The great trend of this century is the accelerating and deepening wave of change sweeping through every element of human life. Each year sees more scientists with better funding, better instruments and faster, smarter computers probing deeper and seeing further into the mysteries of the physical world. Each year more entrepreneurs are seeking to convert those discoveries and insights into ways to produce new things, or to make old things better and more cheaply. Each year the world's financial markets are more eager and better prepared to fund new startups, underwrite new investments, and otherwise help entrepreneurs and firms deploy new knowledge and insight more rapidly.
Scientific and technological revolutions trigger economic, social and political upheavals. Industry migrates around the world at a breathtaking—and accelerating—rate. Hundreds of millions of people migrate to cities at an unprecedented pace. Each year the price of communication goes down and the means of communication increase.
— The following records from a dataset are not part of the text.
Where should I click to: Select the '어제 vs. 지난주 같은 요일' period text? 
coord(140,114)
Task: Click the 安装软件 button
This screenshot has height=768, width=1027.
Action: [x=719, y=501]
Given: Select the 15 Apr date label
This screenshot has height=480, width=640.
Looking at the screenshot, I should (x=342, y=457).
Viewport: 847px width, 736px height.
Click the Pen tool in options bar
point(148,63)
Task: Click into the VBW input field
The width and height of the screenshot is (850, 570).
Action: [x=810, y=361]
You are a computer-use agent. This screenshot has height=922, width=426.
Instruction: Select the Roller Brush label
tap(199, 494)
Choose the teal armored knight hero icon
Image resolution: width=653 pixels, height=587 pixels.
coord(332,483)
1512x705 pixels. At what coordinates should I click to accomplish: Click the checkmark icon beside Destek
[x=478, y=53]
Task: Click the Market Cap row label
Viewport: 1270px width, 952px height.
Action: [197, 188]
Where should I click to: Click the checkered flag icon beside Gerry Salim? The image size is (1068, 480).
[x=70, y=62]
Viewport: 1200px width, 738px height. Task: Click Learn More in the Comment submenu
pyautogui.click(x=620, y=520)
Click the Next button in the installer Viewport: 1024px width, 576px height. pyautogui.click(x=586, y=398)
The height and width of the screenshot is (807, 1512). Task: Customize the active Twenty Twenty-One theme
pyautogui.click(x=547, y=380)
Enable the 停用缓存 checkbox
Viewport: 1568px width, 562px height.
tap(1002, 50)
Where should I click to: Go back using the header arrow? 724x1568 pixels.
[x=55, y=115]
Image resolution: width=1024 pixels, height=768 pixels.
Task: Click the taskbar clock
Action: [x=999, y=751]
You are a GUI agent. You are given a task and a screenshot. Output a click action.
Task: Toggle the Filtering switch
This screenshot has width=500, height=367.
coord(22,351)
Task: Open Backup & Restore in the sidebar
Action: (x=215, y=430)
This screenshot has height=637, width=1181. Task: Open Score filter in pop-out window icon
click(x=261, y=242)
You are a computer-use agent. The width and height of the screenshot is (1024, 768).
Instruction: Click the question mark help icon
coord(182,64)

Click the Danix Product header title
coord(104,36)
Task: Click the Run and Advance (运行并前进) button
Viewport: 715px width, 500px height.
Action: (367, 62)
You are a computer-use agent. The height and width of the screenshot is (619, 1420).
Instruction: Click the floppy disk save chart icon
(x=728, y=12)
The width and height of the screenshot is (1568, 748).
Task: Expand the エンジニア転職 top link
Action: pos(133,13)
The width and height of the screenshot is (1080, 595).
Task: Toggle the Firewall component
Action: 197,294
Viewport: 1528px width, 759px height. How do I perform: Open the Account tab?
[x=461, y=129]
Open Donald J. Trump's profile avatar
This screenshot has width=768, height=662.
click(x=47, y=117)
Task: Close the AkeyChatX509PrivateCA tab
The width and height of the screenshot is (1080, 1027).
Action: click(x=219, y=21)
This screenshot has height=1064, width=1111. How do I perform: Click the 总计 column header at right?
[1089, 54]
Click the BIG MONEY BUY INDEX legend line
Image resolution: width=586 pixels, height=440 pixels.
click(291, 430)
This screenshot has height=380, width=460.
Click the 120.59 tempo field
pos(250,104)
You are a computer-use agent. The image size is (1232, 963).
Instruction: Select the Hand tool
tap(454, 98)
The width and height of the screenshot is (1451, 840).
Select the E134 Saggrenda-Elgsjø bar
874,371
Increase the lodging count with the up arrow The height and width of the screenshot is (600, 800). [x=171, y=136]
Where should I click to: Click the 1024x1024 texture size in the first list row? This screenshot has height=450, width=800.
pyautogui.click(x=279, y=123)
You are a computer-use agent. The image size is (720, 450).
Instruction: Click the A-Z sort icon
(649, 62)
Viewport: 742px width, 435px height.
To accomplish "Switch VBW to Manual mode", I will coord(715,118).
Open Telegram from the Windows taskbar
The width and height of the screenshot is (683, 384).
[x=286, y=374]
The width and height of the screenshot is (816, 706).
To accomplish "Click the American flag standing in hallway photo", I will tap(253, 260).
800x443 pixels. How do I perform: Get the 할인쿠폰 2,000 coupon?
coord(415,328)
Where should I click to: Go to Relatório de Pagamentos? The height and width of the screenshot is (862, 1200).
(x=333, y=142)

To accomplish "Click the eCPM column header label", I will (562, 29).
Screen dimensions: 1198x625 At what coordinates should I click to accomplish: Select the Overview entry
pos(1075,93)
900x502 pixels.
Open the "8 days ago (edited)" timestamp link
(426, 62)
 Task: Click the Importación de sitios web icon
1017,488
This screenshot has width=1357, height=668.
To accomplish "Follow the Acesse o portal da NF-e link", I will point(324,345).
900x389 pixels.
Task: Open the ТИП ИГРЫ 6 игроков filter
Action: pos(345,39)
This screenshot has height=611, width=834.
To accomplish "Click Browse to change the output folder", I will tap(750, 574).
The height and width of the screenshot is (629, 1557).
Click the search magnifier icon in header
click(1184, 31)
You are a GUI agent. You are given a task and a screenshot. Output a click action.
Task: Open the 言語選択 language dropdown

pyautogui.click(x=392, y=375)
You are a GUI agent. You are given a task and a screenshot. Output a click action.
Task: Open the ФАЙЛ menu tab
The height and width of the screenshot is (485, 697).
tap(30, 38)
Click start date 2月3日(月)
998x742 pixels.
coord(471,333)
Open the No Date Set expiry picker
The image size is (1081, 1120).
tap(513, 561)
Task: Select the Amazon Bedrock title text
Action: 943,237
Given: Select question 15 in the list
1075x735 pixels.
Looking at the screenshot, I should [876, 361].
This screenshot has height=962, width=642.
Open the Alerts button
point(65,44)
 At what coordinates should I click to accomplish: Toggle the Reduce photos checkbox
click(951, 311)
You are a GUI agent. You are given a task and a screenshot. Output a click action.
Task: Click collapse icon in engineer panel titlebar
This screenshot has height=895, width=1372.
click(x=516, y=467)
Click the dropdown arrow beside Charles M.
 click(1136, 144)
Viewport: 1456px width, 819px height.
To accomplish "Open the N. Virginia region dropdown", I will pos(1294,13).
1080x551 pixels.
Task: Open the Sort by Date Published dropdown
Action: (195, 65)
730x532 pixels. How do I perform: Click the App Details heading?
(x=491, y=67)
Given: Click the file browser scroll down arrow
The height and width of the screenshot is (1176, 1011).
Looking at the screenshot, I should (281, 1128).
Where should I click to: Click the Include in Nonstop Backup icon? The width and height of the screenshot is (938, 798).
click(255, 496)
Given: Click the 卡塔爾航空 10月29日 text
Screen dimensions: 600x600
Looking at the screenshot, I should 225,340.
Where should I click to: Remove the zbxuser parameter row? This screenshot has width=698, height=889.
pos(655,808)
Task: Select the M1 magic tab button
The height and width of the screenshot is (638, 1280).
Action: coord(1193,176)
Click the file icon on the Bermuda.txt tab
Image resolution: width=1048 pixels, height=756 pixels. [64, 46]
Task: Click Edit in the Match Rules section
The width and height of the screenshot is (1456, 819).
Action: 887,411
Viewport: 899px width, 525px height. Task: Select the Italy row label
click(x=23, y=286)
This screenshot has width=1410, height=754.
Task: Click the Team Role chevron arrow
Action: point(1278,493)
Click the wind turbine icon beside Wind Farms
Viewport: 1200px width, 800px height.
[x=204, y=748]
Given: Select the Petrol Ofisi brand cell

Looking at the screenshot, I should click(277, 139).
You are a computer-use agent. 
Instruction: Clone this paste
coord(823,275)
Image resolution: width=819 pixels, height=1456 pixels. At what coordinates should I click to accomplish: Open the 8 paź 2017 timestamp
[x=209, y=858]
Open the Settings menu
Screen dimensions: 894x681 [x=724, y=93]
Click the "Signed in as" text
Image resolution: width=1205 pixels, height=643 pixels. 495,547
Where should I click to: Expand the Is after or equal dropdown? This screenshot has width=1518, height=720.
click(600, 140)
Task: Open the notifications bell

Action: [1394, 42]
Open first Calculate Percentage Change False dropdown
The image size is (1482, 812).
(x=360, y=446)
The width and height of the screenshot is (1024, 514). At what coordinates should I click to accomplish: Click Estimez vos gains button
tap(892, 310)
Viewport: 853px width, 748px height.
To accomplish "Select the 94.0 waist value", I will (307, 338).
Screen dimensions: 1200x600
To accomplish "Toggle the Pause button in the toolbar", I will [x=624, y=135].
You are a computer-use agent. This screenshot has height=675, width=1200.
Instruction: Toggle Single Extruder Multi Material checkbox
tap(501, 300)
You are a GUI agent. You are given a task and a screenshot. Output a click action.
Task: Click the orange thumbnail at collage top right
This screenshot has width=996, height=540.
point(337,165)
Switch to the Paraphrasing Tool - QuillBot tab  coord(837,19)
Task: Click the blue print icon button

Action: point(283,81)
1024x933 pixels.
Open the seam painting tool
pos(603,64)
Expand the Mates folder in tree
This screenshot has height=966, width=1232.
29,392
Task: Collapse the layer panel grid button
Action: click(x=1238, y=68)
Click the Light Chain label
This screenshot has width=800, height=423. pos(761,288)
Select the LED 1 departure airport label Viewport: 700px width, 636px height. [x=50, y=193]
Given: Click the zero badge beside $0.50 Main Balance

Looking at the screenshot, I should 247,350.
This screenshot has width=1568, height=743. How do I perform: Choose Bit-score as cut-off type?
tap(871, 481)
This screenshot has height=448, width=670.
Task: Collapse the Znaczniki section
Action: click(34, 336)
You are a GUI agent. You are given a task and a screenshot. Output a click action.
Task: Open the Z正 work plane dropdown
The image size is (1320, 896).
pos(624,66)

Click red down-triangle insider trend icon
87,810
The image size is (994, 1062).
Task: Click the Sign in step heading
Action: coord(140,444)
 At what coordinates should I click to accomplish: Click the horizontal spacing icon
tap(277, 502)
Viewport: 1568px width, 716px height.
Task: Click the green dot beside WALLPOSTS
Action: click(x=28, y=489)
New ideas disturb the peace of once-stable cultures. Young people grasp the possibilities of change and revolt at the conservatism of their elders. Sacred taboos and ancient hierarchies totter; women demand equality; citizens rise against monarchs. All over the world more tea is thrown into more harbors as more and more people decide that the times demand change.
This tsunami of change affects every society—and turbulent politics in so many countries make for a turbulent international environment. Managing, mastering and surviving change: These are the primary tasks of every ruler and polity. Increasingly these are also the primary tasks of every firm and household.
This challenge will not go away. On the contrary: It has increased, and it will go on increasing through the rest of our time. The 19th century was more tumultuous than its predecessor; the 20th was more tumultuous still, and the 21st will be the fastest, most exhilarating and most dangerous ride the world has ever seen.
Everybody is going to feel the stress, but the United States of America is better placed to surf this transformation than any other country. Change is our home field. It is who we are and what we do. Brazil may be the country of the future, but America is its hometown.
Happy Fourth of July.
Mr. Mead is a professor of foreign affairs and humanities at Bard College and editor-at-large of the American Interest.